2009-2010 : Alsace-Kreta : le nouveau « site archéologique » a été « mis au jour » en 3790 après J.-C. lors des toutes récentes fouilles menées sur une île proche du site de l’antique Mutarotnegra… Ce site spectaculaire a livré de nombreux « vestiges » qui sont présentés dans le cadre de cette exposition…
 
Musée Archéologique

L’exposition « ALSACE-KRETA/ Fouilles récentes de Mutarotnegra - 3790 après J.-C. », initiée par l’association « Alsace-Crète » et soutenue par la Direction régionale des Affaires Culturelles d’Alsace, est née d’une active collaboration entre la ville de Réthymnon, située au nord de l’île de Crète, et la Ville de Strasbourg, mais aussi entre les Régions d’Alsace et de Crète. Elle s’inscrit dans le cadre de la coopération culturelle existant depuis de longues années entre le programme européen d’échanges artistiques « Apollonia » et le Musée d’Art contemporain de Crète.

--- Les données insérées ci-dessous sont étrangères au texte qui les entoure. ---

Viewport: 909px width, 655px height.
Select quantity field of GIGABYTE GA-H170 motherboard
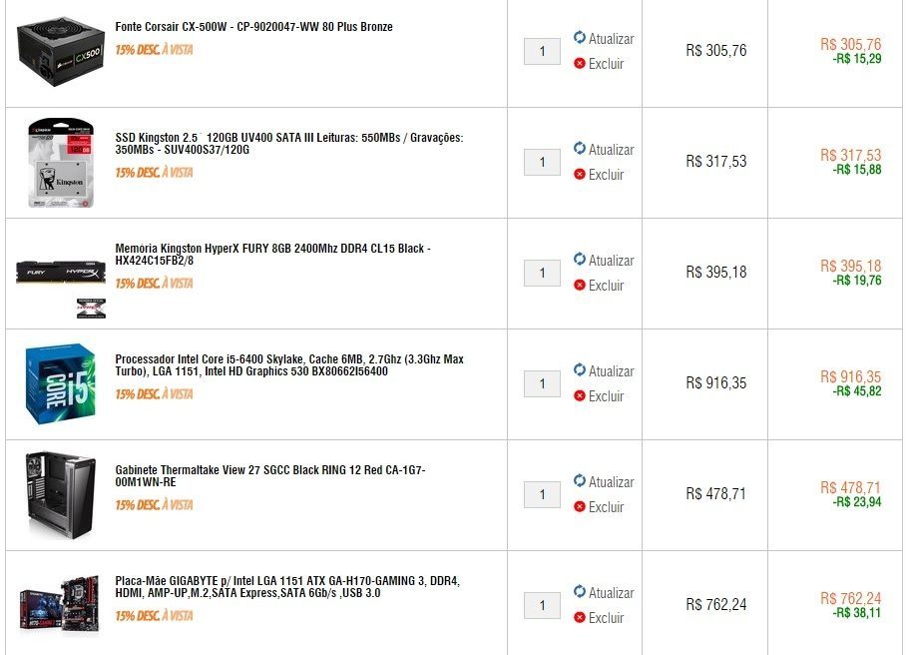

Après sa présentation à Réthymnon dans l’espace dédié de la Fortezza de Réthymnon entre mai et juillet 2010, l’exposition « Alsace-Kreta » conçue et réalisée par l’artiste alsacien Raymond-É. Waydelich dans le cadre d’une résidence artistique croisée, est accueillie en 2011 dans les salles du Musée Archéologique de la Ville de Strasbourg, où elle dialogue avec les collections permanentes du musée.
Cette sélection d’une quarantaine d’œuvres est composée en majorité de céramiques et de sculptures en terre cuite et en bronze inspirées par le riche passé archéologique de la Crète et par son vaste bestiaire mythologique. Ces créations ont été réalisées par Raymond-É. Waydelich selon les techniques traditionnelles des céramistes crétois de Margarites au cours de ses nombreux séjours dans l’île et, plus particulièrement, à l’occasion d’une récente résidence d’artiste en 2008-2009. Sur des formes séculaires, l’artiste alsacien a développé un décor fait de formes peintes et plastiques largement inspirées de sa propre vision de l’histoire et de la mythologie crétoises.
L’accueil de l’exposition à Strasbourg permet ainsi de renforcer davantage encore les liens entre Réthymnon et la Ville de Strasbourg et plus largement les échanges culturels entre l’Alsace et la Crète.